[EXERCISE DESCRIPTION] Copy the records word for word, starting with the first line and ending after the line that contains "Looking at the screenshot, I should pos(303,157).".

[GIVEN RECORDS]

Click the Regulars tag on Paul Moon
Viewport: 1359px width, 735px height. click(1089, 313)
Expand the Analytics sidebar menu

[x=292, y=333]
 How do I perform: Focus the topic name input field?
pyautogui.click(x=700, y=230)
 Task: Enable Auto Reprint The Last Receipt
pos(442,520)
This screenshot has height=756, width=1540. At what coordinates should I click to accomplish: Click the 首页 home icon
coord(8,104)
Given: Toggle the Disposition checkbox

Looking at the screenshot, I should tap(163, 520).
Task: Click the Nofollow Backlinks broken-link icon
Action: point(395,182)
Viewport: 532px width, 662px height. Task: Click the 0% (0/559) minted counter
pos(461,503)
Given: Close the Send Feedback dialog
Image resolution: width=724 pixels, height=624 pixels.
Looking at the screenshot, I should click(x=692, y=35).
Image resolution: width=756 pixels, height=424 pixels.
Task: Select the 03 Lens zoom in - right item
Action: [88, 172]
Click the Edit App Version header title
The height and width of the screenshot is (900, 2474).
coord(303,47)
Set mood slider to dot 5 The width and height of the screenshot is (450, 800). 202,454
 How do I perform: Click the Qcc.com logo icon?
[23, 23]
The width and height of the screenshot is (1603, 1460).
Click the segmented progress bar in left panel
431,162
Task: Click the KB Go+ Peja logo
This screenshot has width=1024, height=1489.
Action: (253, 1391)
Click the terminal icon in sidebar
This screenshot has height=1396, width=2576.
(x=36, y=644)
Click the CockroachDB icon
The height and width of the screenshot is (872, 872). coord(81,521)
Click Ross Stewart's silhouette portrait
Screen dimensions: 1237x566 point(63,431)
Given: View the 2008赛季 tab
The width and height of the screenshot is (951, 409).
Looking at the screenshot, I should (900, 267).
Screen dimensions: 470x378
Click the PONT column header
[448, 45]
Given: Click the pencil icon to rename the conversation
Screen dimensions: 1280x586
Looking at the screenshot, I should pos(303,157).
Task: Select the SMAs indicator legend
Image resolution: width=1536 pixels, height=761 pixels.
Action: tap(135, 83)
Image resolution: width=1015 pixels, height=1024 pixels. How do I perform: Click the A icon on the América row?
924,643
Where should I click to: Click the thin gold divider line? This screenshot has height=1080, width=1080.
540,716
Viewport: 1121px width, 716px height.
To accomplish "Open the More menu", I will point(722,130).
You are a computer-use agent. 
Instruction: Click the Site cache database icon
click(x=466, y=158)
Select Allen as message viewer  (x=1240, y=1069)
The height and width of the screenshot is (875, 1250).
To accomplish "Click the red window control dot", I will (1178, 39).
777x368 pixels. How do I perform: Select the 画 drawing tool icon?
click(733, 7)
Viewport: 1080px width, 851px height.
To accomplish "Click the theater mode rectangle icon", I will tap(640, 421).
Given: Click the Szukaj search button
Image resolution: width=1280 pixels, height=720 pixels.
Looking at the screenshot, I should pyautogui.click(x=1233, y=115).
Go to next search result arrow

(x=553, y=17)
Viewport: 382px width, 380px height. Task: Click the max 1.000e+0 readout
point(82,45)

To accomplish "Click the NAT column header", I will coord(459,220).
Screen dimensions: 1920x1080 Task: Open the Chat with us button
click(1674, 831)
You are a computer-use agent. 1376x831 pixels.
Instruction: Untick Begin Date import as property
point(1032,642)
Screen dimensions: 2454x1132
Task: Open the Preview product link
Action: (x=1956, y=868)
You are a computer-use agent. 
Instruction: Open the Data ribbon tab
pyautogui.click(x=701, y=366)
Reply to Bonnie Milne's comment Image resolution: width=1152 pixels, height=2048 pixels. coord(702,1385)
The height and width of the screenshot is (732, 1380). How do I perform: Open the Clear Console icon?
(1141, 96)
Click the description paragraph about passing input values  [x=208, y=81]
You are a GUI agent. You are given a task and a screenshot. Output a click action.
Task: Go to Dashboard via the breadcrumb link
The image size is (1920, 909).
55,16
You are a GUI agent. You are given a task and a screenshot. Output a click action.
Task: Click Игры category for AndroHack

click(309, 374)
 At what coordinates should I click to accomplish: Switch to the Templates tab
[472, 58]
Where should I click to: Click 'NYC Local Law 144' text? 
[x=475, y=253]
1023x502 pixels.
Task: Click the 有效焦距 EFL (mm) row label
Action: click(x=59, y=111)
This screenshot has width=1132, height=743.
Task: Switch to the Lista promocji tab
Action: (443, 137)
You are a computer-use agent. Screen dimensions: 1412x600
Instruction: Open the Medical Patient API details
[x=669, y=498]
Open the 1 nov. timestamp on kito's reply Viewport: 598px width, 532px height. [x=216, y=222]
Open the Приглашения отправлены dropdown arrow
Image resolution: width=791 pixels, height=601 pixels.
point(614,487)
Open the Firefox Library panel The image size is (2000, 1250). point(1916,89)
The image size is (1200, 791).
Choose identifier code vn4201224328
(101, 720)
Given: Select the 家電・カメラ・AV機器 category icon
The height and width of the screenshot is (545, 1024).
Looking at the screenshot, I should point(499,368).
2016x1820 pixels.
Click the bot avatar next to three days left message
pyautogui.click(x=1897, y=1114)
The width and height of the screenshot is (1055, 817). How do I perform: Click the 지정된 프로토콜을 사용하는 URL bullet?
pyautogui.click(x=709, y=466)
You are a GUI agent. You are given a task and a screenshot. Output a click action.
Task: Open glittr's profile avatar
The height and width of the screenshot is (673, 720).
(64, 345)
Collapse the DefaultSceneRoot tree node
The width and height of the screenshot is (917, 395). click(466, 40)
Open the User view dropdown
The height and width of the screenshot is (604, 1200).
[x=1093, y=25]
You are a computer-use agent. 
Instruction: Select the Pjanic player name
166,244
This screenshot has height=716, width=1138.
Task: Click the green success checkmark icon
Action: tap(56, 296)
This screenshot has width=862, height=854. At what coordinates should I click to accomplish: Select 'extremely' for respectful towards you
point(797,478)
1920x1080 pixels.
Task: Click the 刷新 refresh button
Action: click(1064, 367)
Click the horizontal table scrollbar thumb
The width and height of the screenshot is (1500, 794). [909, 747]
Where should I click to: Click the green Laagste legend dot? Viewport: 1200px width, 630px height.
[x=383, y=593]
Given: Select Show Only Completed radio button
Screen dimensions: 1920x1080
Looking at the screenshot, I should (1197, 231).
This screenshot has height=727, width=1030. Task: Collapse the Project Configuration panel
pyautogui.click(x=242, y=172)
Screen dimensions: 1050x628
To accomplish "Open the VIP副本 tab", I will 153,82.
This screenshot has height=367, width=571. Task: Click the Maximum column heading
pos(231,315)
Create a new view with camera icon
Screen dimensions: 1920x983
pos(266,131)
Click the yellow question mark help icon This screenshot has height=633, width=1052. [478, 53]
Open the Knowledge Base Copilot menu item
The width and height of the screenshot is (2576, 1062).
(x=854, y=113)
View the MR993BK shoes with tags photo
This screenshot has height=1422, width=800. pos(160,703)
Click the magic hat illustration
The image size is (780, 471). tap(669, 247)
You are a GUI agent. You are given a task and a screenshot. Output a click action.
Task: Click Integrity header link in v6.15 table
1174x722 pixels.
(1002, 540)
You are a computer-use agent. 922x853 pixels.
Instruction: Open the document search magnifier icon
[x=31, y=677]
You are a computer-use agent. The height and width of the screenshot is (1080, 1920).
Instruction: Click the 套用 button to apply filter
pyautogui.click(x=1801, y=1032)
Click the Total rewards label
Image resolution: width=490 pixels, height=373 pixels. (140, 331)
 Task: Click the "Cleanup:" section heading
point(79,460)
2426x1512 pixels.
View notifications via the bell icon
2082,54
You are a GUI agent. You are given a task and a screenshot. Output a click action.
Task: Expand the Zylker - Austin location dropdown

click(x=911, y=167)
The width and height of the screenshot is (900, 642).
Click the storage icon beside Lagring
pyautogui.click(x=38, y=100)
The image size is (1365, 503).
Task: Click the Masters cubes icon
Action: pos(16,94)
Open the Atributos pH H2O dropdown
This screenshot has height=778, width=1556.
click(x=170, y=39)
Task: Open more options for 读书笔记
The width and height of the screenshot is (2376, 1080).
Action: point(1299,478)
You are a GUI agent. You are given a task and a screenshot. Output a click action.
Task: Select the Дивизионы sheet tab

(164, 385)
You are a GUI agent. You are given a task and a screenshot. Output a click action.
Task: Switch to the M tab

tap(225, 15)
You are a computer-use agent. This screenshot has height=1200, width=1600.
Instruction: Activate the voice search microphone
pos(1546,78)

[EXERCISE RESULT]
Click the Regulars tag on Paul Moon
Viewport: 1359px width, 735px height. click(1089, 313)
Expand the Analytics sidebar menu

[x=292, y=333]
 How do I perform: Focus the topic name input field?
pyautogui.click(x=700, y=230)
 Task: Enable Auto Reprint The Last Receipt
pos(442,520)
This screenshot has height=756, width=1540. At what coordinates should I click to accomplish: Click the 首页 home icon
coord(8,104)
Given: Toggle the Disposition checkbox

Looking at the screenshot, I should tap(163, 520).
Task: Click the Nofollow Backlinks broken-link icon
Action: point(395,182)
Viewport: 532px width, 662px height. Task: Click the 0% (0/559) minted counter
pos(461,503)
Given: Close the Send Feedback dialog
Image resolution: width=724 pixels, height=624 pixels.
Looking at the screenshot, I should click(x=692, y=35).
Image resolution: width=756 pixels, height=424 pixels.
Task: Select the 03 Lens zoom in - right item
Action: [88, 172]
Click the Edit App Version header title
The height and width of the screenshot is (900, 2474).
coord(303,47)
Set mood slider to dot 5 The width and height of the screenshot is (450, 800). 202,454
 How do I perform: Click the Qcc.com logo icon?
[23, 23]
The width and height of the screenshot is (1603, 1460).
Click the segmented progress bar in left panel
431,162
Task: Click the KB Go+ Peja logo
This screenshot has width=1024, height=1489.
Action: (253, 1391)
Click the terminal icon in sidebar
This screenshot has height=1396, width=2576.
(x=36, y=644)
Click the CockroachDB icon
The height and width of the screenshot is (872, 872). coord(81,521)
Click Ross Stewart's silhouette portrait
Screen dimensions: 1237x566 point(63,431)
Given: View the 2008赛季 tab
The width and height of the screenshot is (951, 409).
Looking at the screenshot, I should (900, 267).
Screen dimensions: 470x378
Click the PONT column header
[448, 45]
Given: Click the pencil icon to rename the conversation
Screen dimensions: 1280x586
Looking at the screenshot, I should pos(303,157).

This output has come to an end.